The platform is a natural for enhancing partnerships due to its interoperability. Gen. Wolters has praised the aircraft’s “tremendous capability” and has said there will be 450 F-35s stationed in Europe.   

But that won’t be until 2030.  

That goal is going to be a struggle if we don’t start buying those aircraft at a faster rate. Small fleets drive up both the cost of sustainment and have serious impacts on readiness and deterrence. 

Yes, some hard choices have to be made. Legacy platforms – fourth-generation aircraft designed in the midst of the Cold War - need to be retired.
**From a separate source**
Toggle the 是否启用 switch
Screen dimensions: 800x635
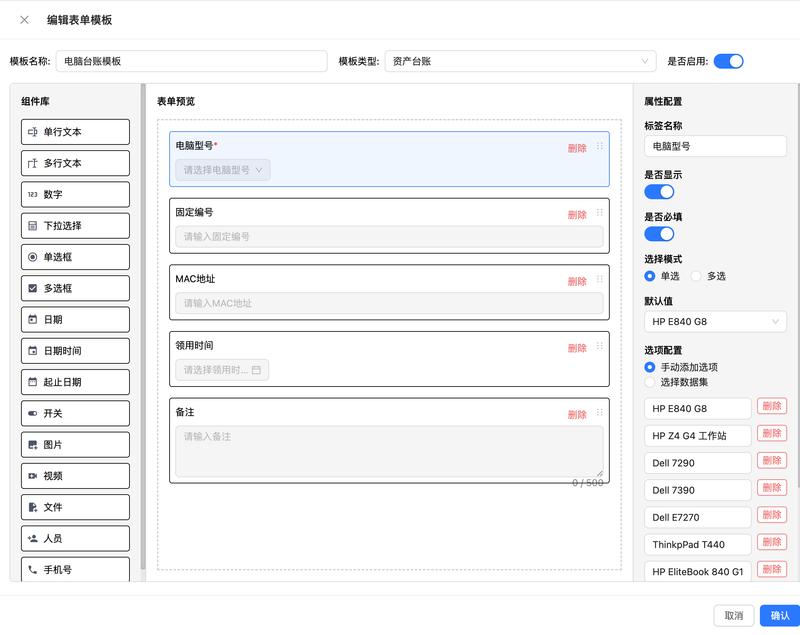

And we can’t pit our research and development funding – needed to maintain tomorrow’s edge - against the immediate procurement needs we have today. We must have both.  

Our Joint Force needs weapons platforms with next-generation capability, like the F-35, on the battlefield today.   

Deferring procurement of the most capable platforms available shortchanges our deterrent posture and puts the president’s words about the value of NATO and operating from a position of strength at risk.   

The president’s support for NATO and our allies has set the right tone. America must put our money where our mouth is – to demonstrate our allied commitment and to ensure an effective deterrent.  

Gen. Philip Breedlove (U.S. Air Force, Ret.) served 39 years in the U.S. Air Force, during which he served as NATO’s 17th Supreme Allied Commander Europe, commanded U.S. European Command, and served as the 32nd vice chief of staff of the Air Force.